Por más duro que suene, esta Selección será recordada más por sus fracasos que por sus grandes victorias sin coronaciones. Un penal o dos podrían haber cambiado la crítica. Es cierto. Pero esto es así. No hacemos futurología sino hablar de hechos concretos y los que fallaron los penales forman parte de esta generación del fracaso que, a su vez, arrastra al resto.
Messi también forma parte de esta generación porque, tal vez, su desequilibrio no lo abandonó, pero su actitud sí.
Mascherano es parte de esta generación del fracaso y sus lágrimas antes de los penales se lo hicieron saber.

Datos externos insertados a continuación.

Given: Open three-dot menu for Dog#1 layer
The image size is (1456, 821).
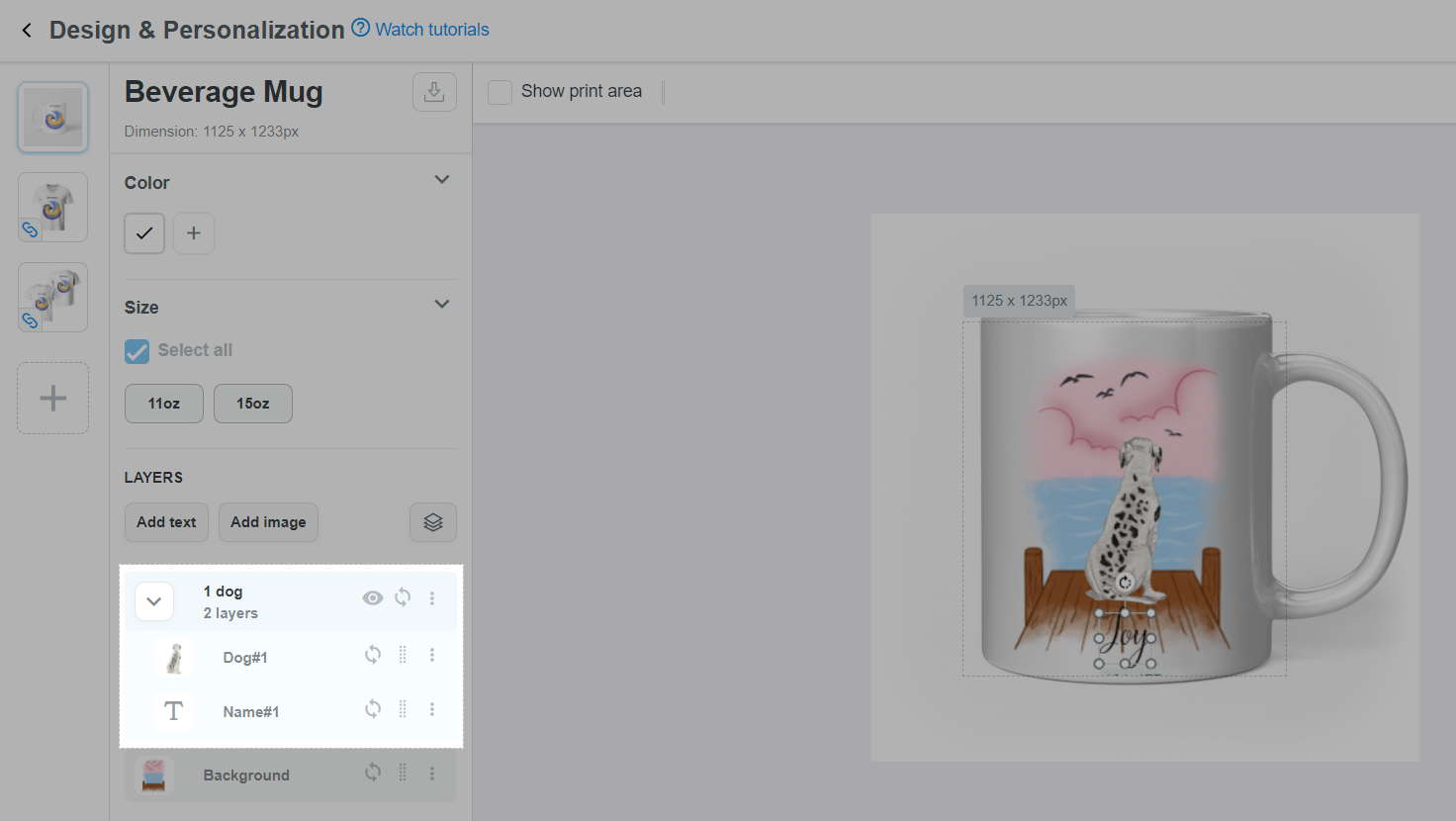Looking at the screenshot, I should pyautogui.click(x=432, y=655).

Ambos serán muy exitosos con el Barcelona; con la Selección, no.
Independientemente de que puedan ganar algo más en el futuro (el año próximo se jugará otra vez la Copa América), la ecuación seguirá siendo negativa y muchos de esta generación ya no estarán en Rusia 2018. Algunos dirán presente, entre los cuales está Messi, otros llegarán en una pata -el caso de Mascherano- o directamente ya no llegarán. Y se habrá sellado la historia de esta generación sin éxitos como las que alguna vez formaron Riquelme y Crespo, por citar un par de ejemplos.
Esta Selección será recordada por haber tenido muchas figuras "y pocas nueces". La que perdió dos finales en un año, de las más importantes.